[Zitierte Passage]
◆ ◆ ◆ ◆

# Applet gibt Returnwert nach html zurück !



## Zauberlehrling (11. Jun 2005)

Hi,

es ist ja bekanntlicherweise möglich mit dem <PARAM>-tag Parameter von HTML an ein Applet zu übergeben. Ist es auch möglich, Parameter bzw. einen return-Wert vom Applet ins HTML zurück zu übergeben, z.B. in ein
<input type="hidden" value=""...> ???

Danke


----------



## Sky (11. Jun 2005)

Zauberlehrling hat gesagt.:
			
		

> Hi,
> 
> es ist ja bekanntlicherweise möglich mit dem <PARAM>-tag Parameter von HTML an ein Applet zu übergeben. Ist es auch möglich, Parameter bzw. einen return-Wert vom Applet ins HTML zurück zu übergeben, z.B. in ein
> <input type="hidden" value=""...> ???
> ...


Warum willst Du das machen??? Erklär mal den Sinn...


----------



## Roar (11. Jun 2005)

ich seh zwar auch keine sinn darin, aber ich meine schonmal gehört zu haben dass man mit javascript methoden in applets aufrufen kann. guck mal in selfhtml


----------



## Illuvatar (11. Jun 2005)

Du kannst mit document.applets[Appletname].code(...) Methoden aufrufen. Ich weiß aber nicht wie das mit dem Rückgabewert von so einer Methode ist. Über das Package netscape.javascript.* oder so ähnlich kann man aber auch aus Applets JS-Methoden aufrufen.


----------



## Zauberlehrling (16. Jun 2005)

◆ ◆ ◆ ◆

[Vorliegendes Material]
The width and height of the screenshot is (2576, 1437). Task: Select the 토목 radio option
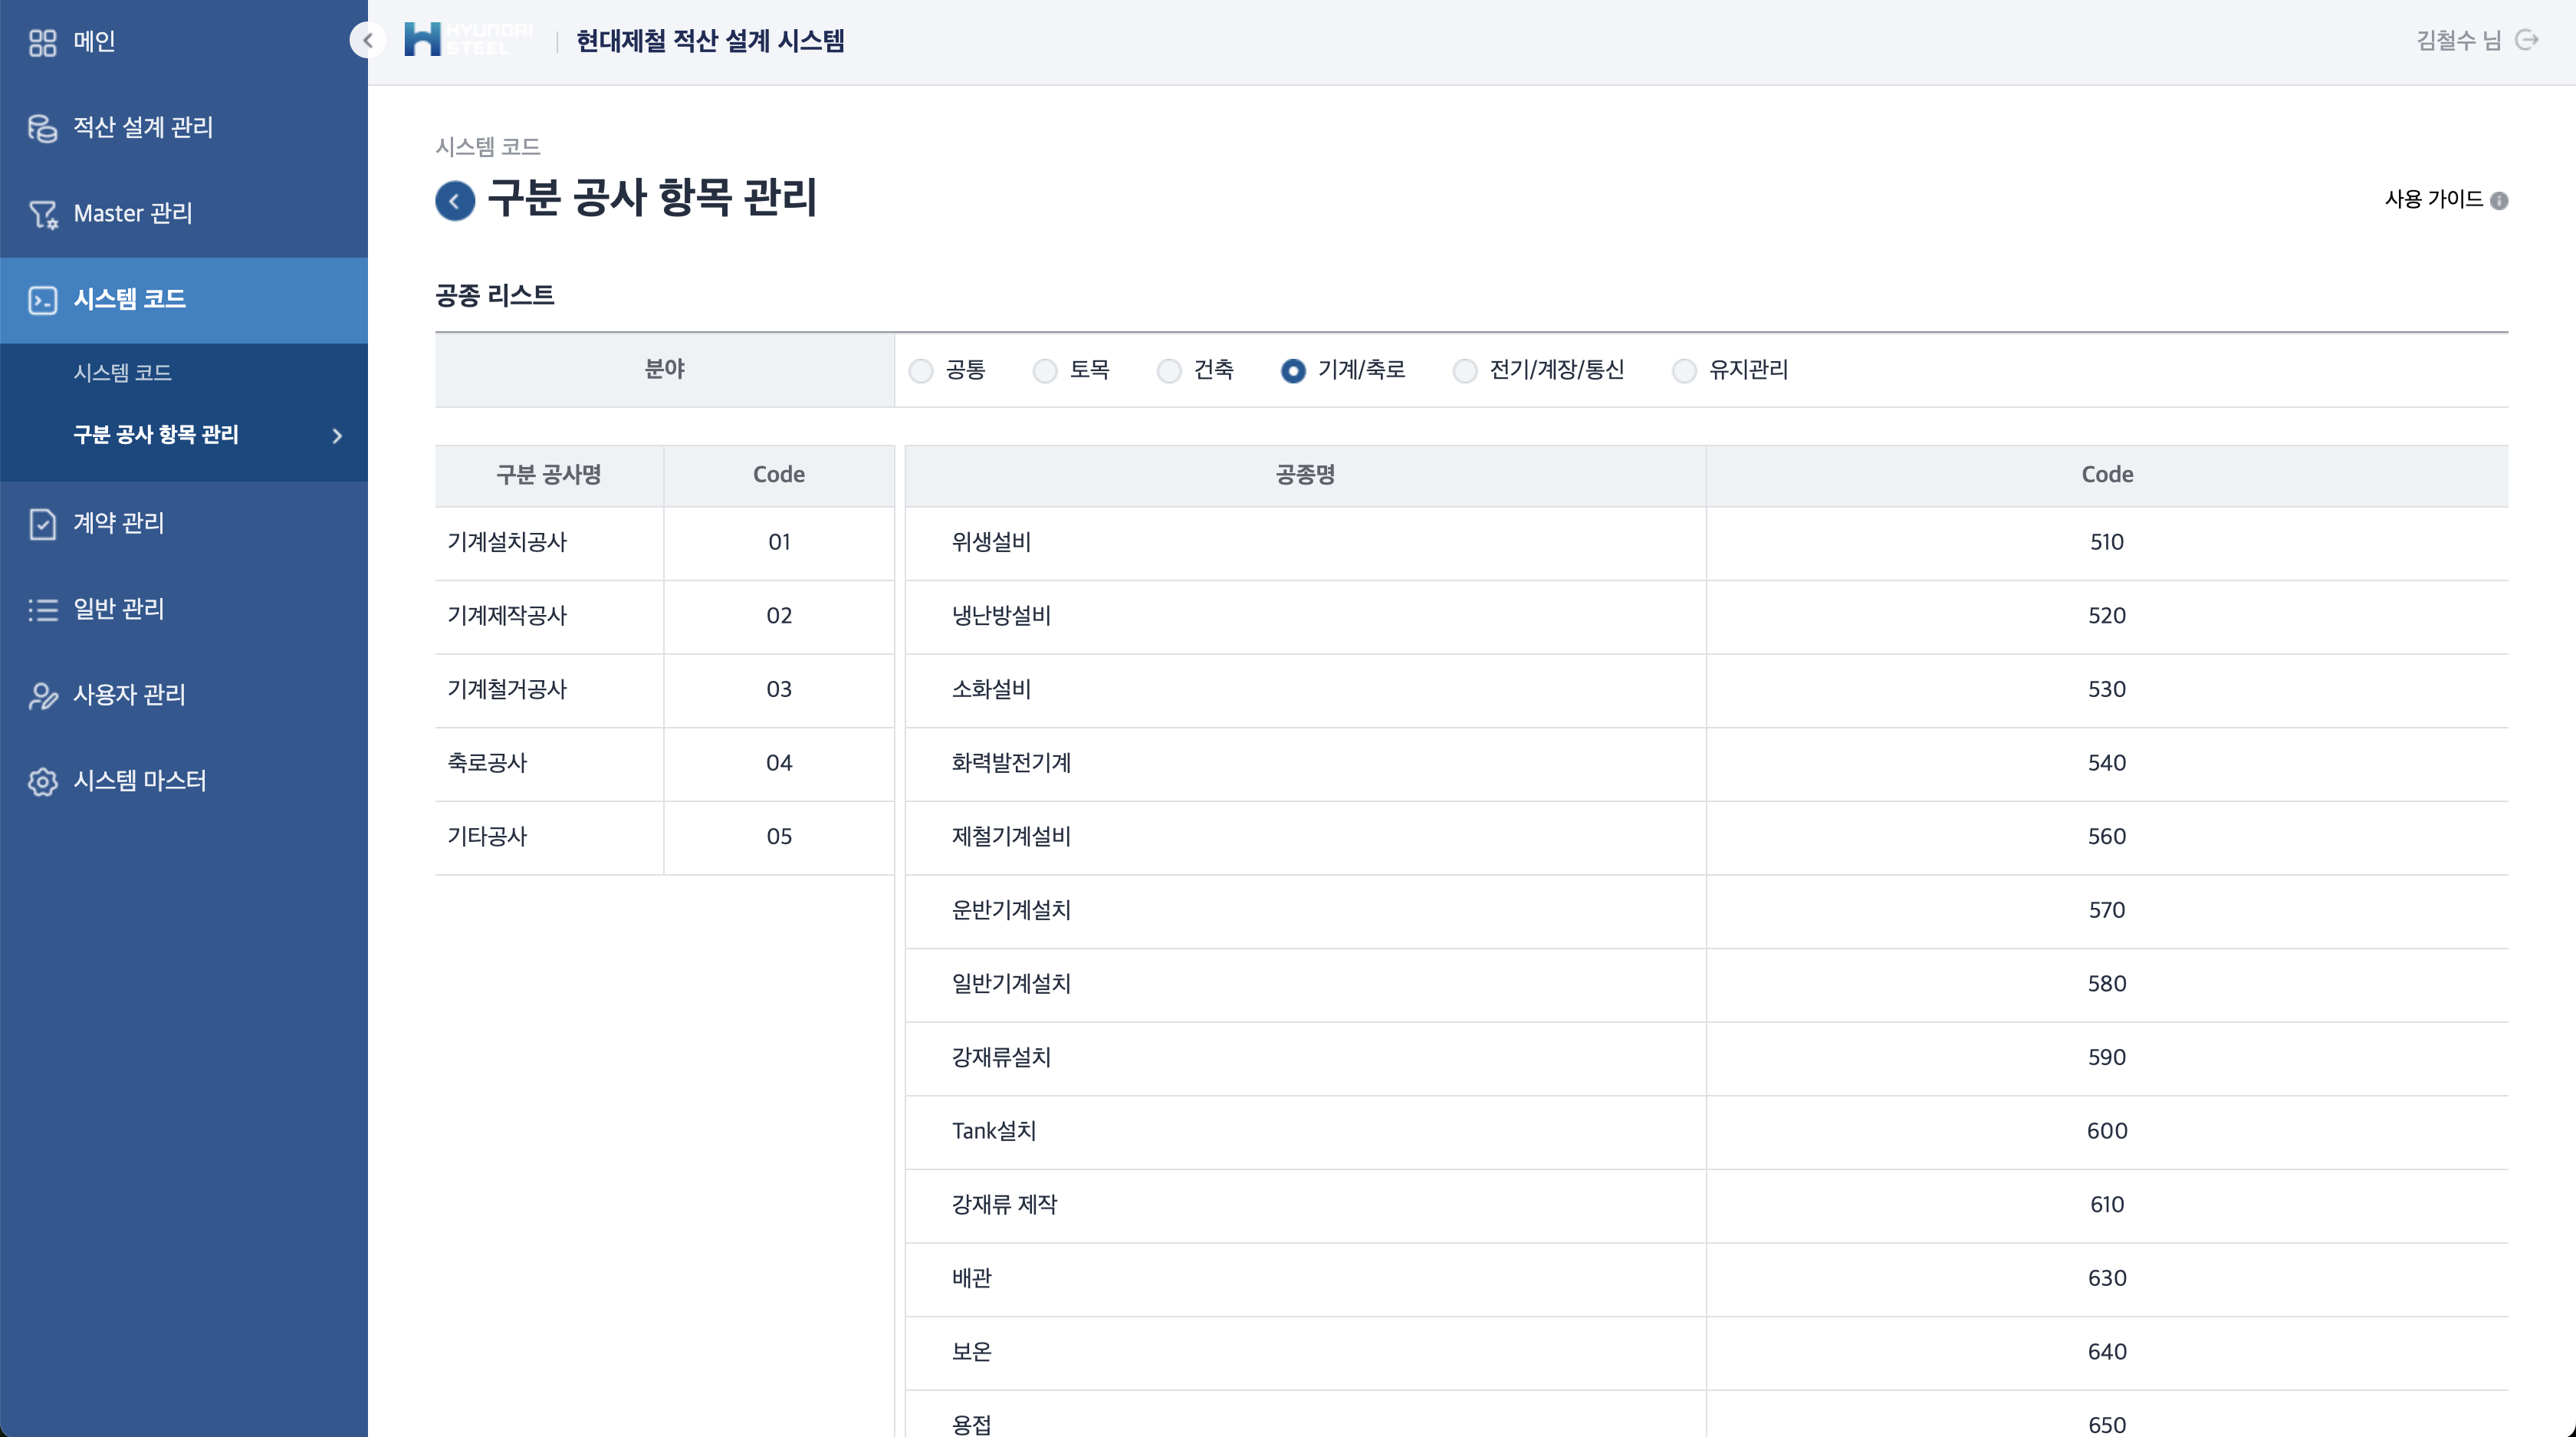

◆ ◆ ◆ ◆

[Ihre Aufgaben]
• 1. Wiederholen Sie aus dem Forumsthread zur Wertrückgabe von Applets an HTML wortgetreu den Abschnitt von „ich seh zwar“ bis „Applets JS-Methoden aufrufen.“.
• 2. Knüpfen Sie an den Forumsthread zur Wertrückgabe von Applets an HTML an und führen Sie ihn dort fort, wo er aufhört.

[Erwartete Ergebnisse]
• 1.
ich seh zwar auch keine sinn darin, aber ich meine schonmal gehört zu haben dass man mit javascript methoden in applets aufrufen kann. guck mal in selfhtml


----------



## Illuvatar (11. Jun 2005)

Du kannst mit document.applets[Appletname].code(...) Methoden aufrufen. Ich weiß aber nicht wie das mit dem Rückgabewert von so einer Methode ist. Über das Package netscape.javascript.* oder so ähnlich kann man aber auch aus Applets JS-Methoden aufrufen.

• 2.
Der Sinn besteht in folgendem:
Das Applet wird von einem Servlet aus gestartet (bzw. natürlich der HTML-Code, der das Applet aufruft). Dem Applet sollen per Parameter einige Werte übergeben werden. Dann wird auf dem applet irgendetwas visualisiert. Der Benutzer macht ein paar Eingaben etc. und anschließend sollen die return werte dieser eingaben in ein hidden-element gespeichert werden. Dann kann das servlet die werte holen und in einer datenbank o.ä. speichern. JA, ICH WEIß, dass das ganze auch ohne Applet geht, aber es geht mir hier nur ums Prinzip. ich muss wissen, ob sowas technisch möglich ist. Ist wichtig für meine Arbeit. Aber es scheint ja zu funktionieren. Danke für eure Hilfe. Werd mal schauen, was sich daraus machen lässt.


----------



## Sky (16. Jun 2005)

Warum kommuniziert das Applet nicht direkt mit dem Servlet???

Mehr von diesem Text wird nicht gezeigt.